È cresciuta con il pallone fra le mani. «Non sapevo neanche camminare ancora. Mia madre mi portava in palestra perché lei era allenatrice, oltre che giocatrice. Mi ha trasmesso passione, dedizione e costanza. Sono sempre andata in palestra per la gioia di allenarmi anche quando, da adolescente, mi sono trasferita in Lombardia: andavo a scuola, tornavo, facevo pesi, allenamento, studiavo e ripartiva la giornata. Così per cinque anni». Il talento si è visto subito. «Ero sempre quella fuori età, giocavo con le più grandi, dovevano chiedere permessi perché ero piccola per accedere all’Under 13 o all’Under 14. Ho sempre bruciato le tappe. A dieci anni mi avevano già chiamato quattro società diverse fuori dalla Sardegna. Non è mai esistito un piano B per me».
Si dice testarda, «è come se tu picchiassi su una pietra, sono sarda», e solare. A sentirle parlare di tacchi portati dall’alto del suo quasi metro e ottanta e di quando da adolescente aveva qualche chilo in più, si vede chiara la grande fiducia in sé. «Mi sono sempre detta che tanto non posso piacere a tutti, l’importante è piacere a me stessa». Chissà se in questo è contato, negli ultimi anni, anche il lavoro di Julio Velasco, l’allenatore argentino del primo mondiale al maschile, 1990, giunto da meno di due anni fa alla guida della nazionale portandola a vincere Olimpiade, Mondiale e due Volley Nations League. «È riuscito a mettere serenità nel gruppo. Abbiamo lavorato sull’autostima di ognuna: è una figura che si sente, anche se non parla, lo senti che è lì. Ci ha detto: “Ragazze preparatevi perché quest’estate non sarà come l’anno scorso, non immaginatevi una cosa del genere, altrimenti andiamo a picco, immaginatevi che a ogni partita c’è da combattere e voi dovete essere pronte per farlo, questo è stato un po’ il mantra del nostro mondiale». A Parigi la parola d’ordine era “Qui e ora”, a Bangkok due palloni hanno fatto la differenza, nella finale con la Turchia. «Siamo una squadra che combatte e, anche quando sembriamo perse, alla fine risorgiamo. Questo l’ha sempre detto».

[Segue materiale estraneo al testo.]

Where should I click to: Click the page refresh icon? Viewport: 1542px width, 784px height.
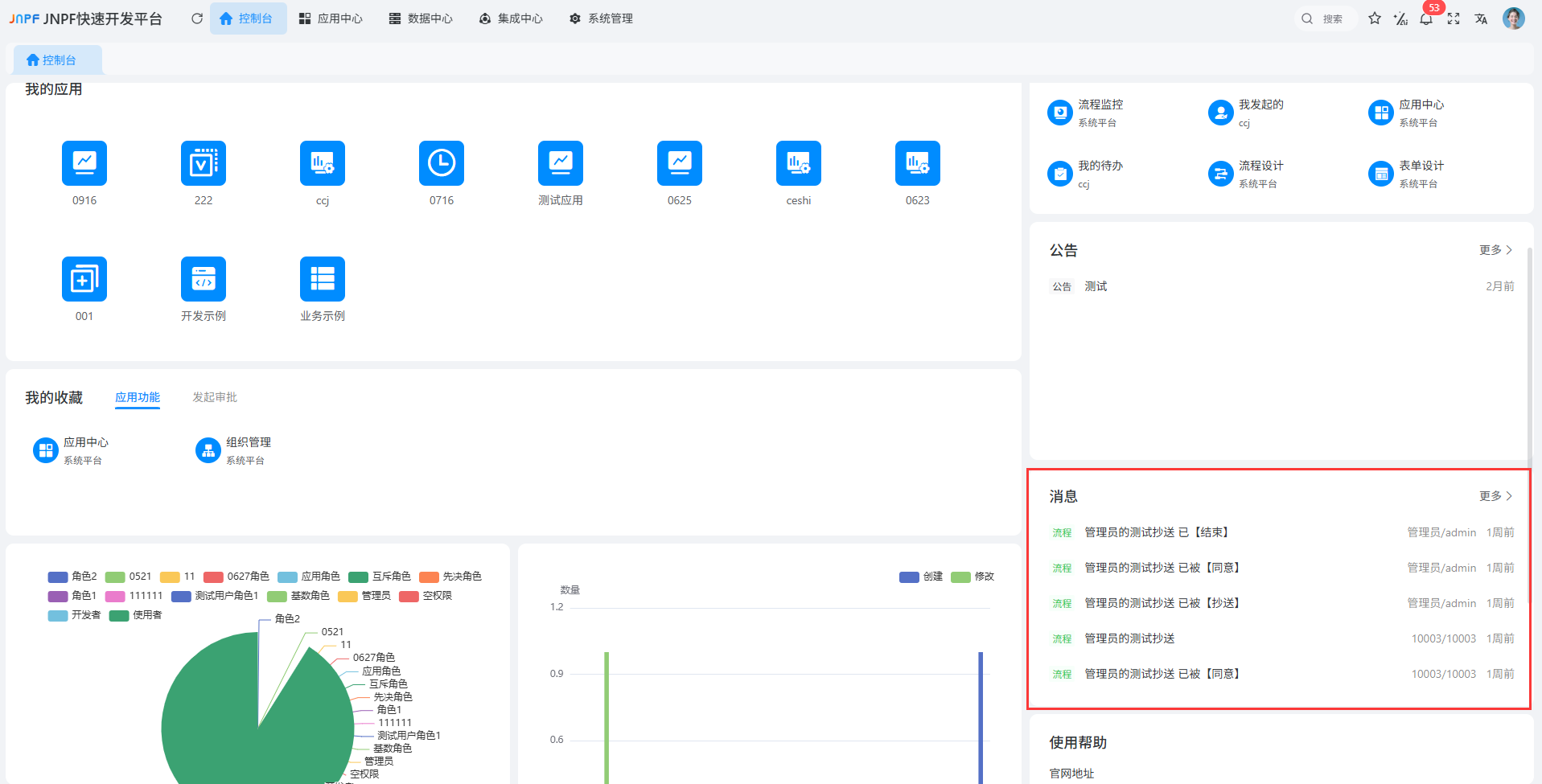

«Quando mi hanno detto che sarei stata l’MVP (miglior giocatrice del torneo ndr) a fine partita, non ci volevo credere. Non mi interessano molto i premi individuali. La mia gioia era per la vittoria di squadra. Da due giorni mi ripetevo che finiva l’estate, finiva la nazionale, si tornava a casa dopo mesi insieme 24 ore su 24. Questo è stato il primo pensiero, quello della conclusione, e poi ho pensato che ce l’avevamo fatta nonostante i mille problemi che abbiamo avuto».